[Exercise objective]
Search the entries below for the word "agent" and copy each line that has it.

[Input data]
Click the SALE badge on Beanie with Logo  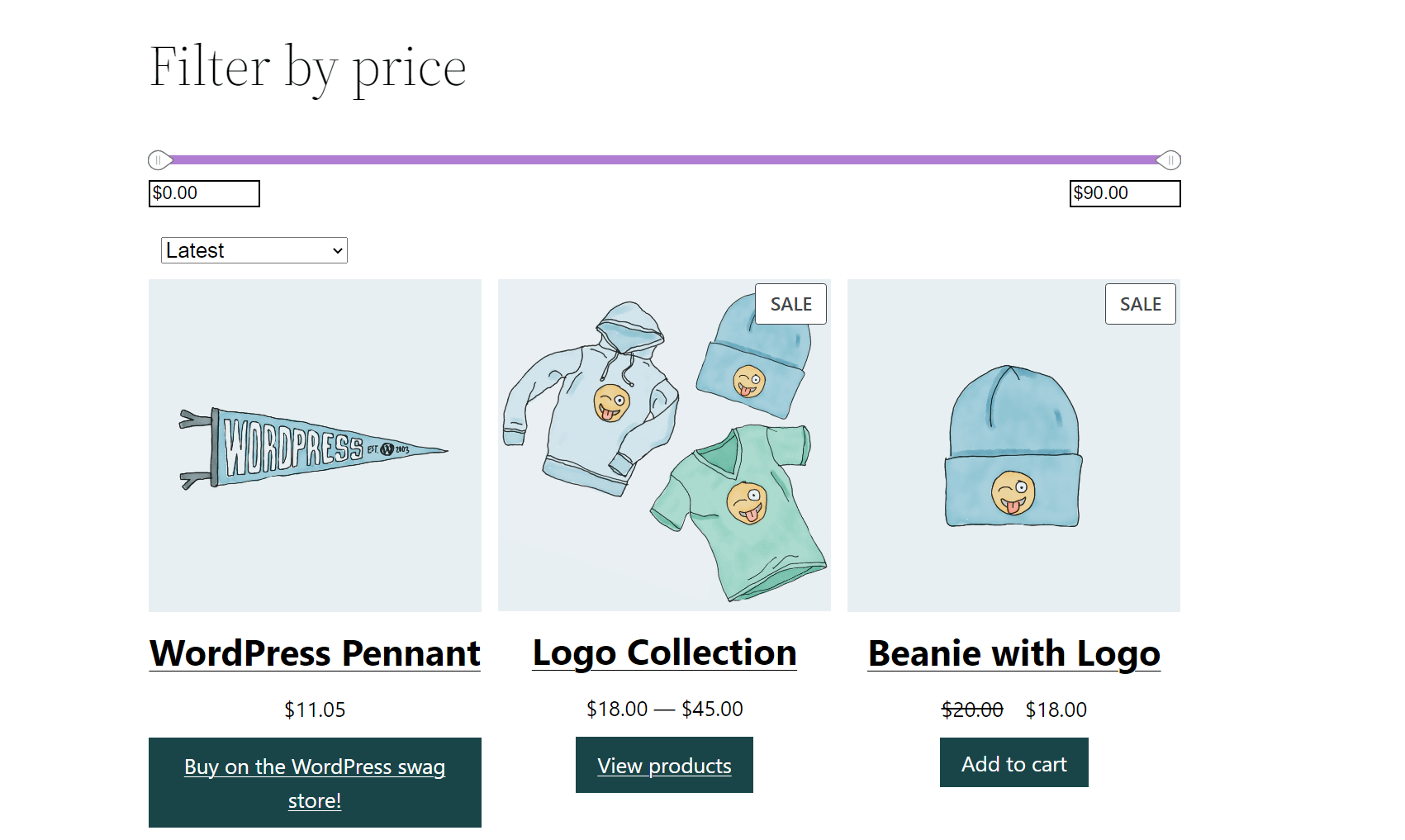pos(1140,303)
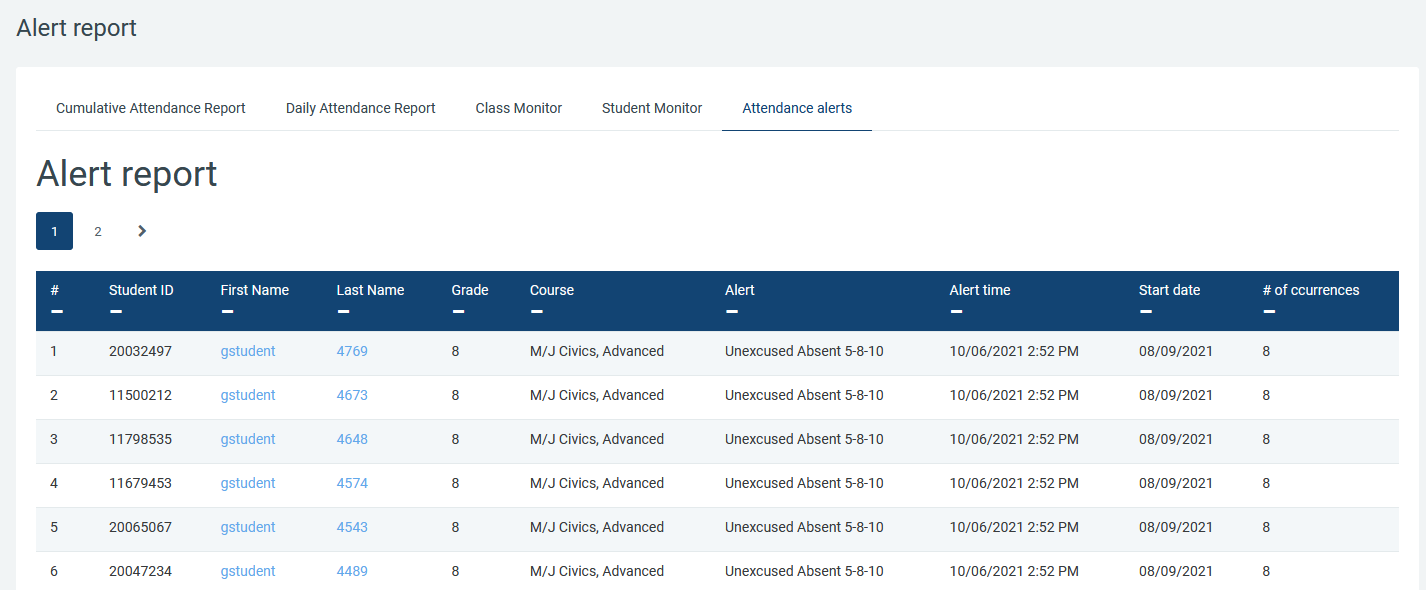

--

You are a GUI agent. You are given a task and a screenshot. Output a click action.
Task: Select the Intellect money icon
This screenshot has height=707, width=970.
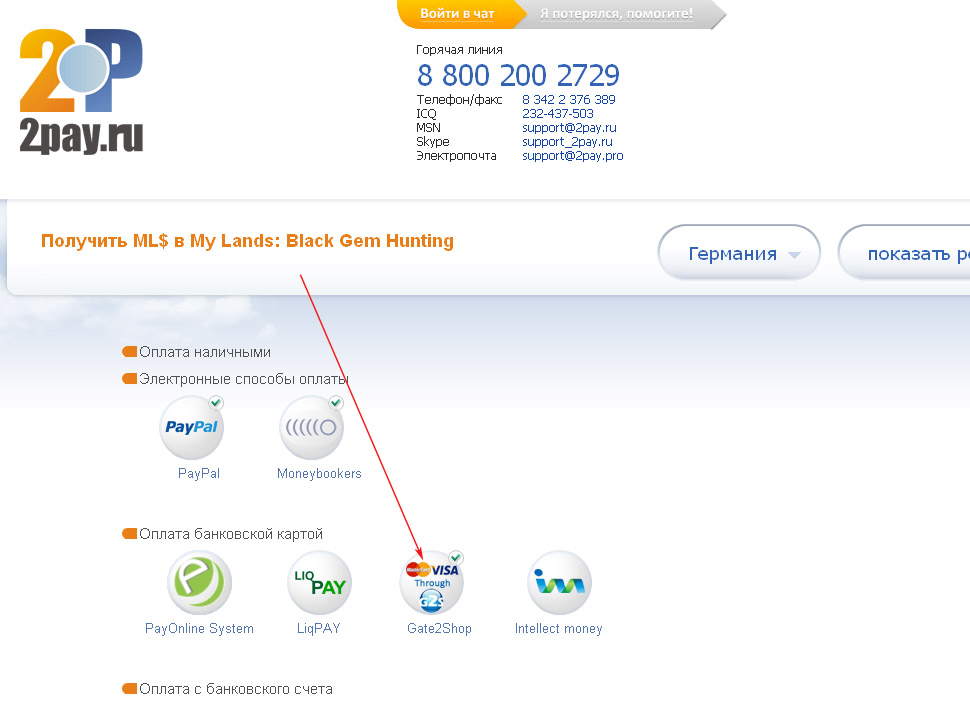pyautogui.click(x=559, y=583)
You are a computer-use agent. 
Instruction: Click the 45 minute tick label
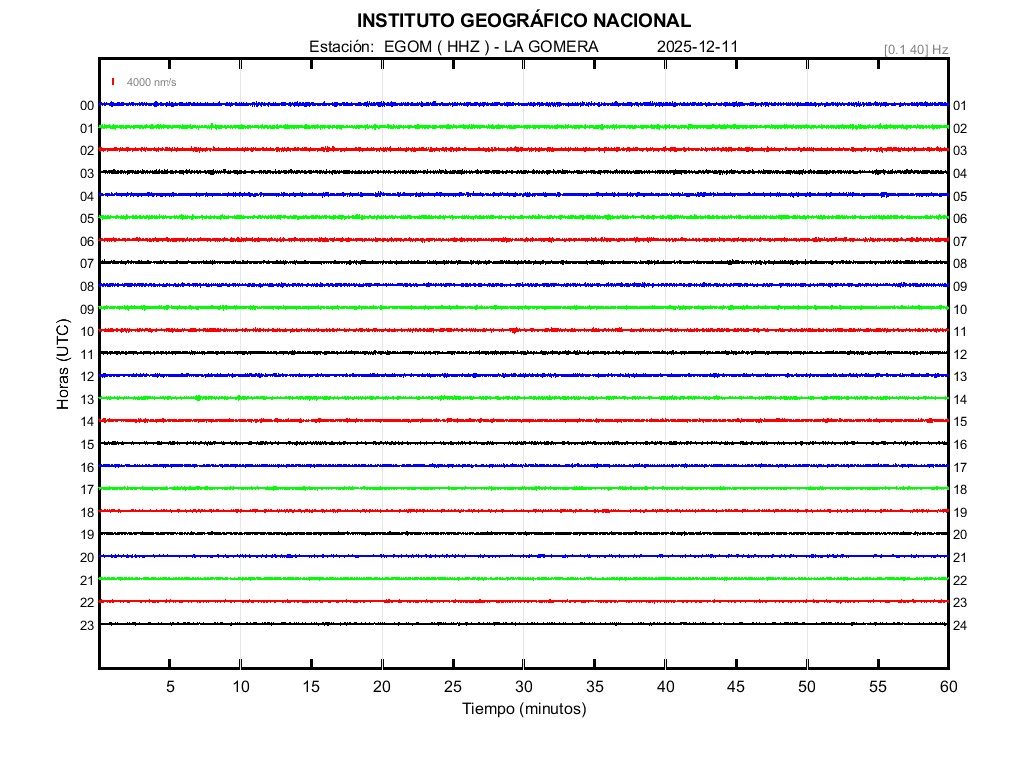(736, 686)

...

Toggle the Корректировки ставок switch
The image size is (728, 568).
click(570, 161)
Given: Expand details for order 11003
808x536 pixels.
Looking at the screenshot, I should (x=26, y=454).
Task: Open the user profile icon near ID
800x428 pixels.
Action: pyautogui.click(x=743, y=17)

[Your solution]
You are a GUI agent. You are given a task and a screenshot. Output a click action.
You are a computer-use agent. 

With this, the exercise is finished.